What is Type Rating?
- 18 December 2019
Anyone who wishes to become a pilot needs to know about type rating. Simply put, type rating is a certification issued by the country’s regulatory body (such as DGCA in India) that certifies that a pilot is fit to fly certain types of aircrafts. The first step to becoming a pilot is undoubtedly training and obtaining a licence followed by accumulating flying hours. This gets you to a point where you can fly single engine aircraft below a certain weight without obtaining type rating. However, in order to fly on a professional basis, a type rating is necessary.
In the States the FAA stipulates that a pilot who wishes to fly across international air space must have a type rating licence, which requires additional training and endorsement on license. The main pilot in command must have a type rating and the co-pilot too needs to have a SIC type rating. Getting the main pilot in command type rating is more difficult than obtaining a SIC type rating for the co-pilot. The usual route is for a pilot to go in for SIC, get experience and then apply for PIC. Type ratings may also be required for instrumentation. Type ratings may be aircraft specific but commercial aircraft pilots may undergo additional training to be type rated for most aircrafts such as the Boeing and Airbus family of aircrafts. This may involve about 75 hours of training on simulators Type ratings must comply with requirements of the International Civil Aviation Organization.
All this involves additional expenses for pilots seeking to make a career as commercial pilots after they have obtained licence and a job. Therefore, it is important that when you gain an entry in a commercial airline, you select one that will bear the cost of type rating certification or share it. Type rating costs can be high at around $20000 and more.

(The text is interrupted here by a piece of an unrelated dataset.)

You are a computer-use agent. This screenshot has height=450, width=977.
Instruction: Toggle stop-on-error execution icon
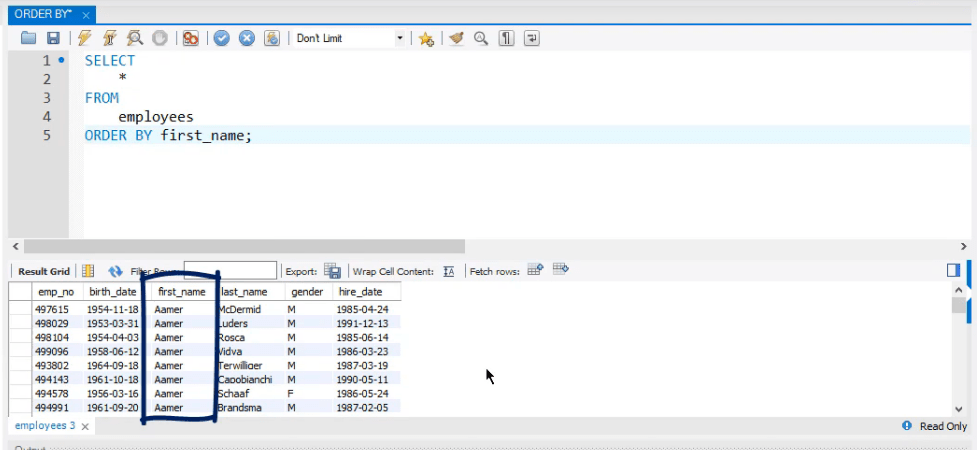coord(190,38)
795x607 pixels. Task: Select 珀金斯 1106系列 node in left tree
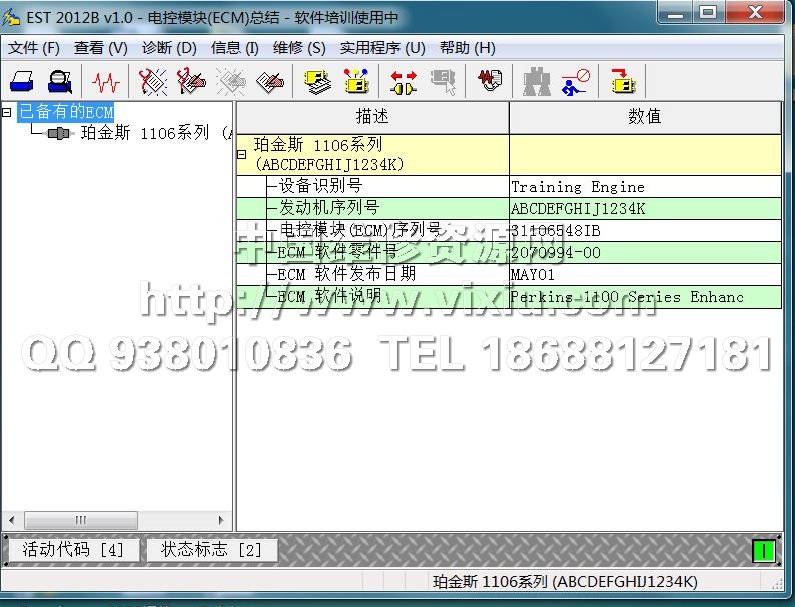click(x=144, y=133)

Type rating is a must when one plans to fly aircrafts that weigh in excess of 5600 kgs mean take-off weight and for turbojet powered aircrafts and for multi engine jet aircraft. You have to pass an oral exam and flight test along with practical test standards. Depending on the country and its regulations and the aircraft and its family of jets, a pilot may obtain a single pilot type rating or may have to obtain type ratings for different crafts within the family. Even then one must log in 25 hours of flying as assistant before being able to fly solo. One must also have unrestricted jet type rating, 2000 hours total flying time with 500 hours in multi-engine jets, 500 hours as second in command and 1000 hours as second pilot in type rated aircraft to obtain unrestricted type rating.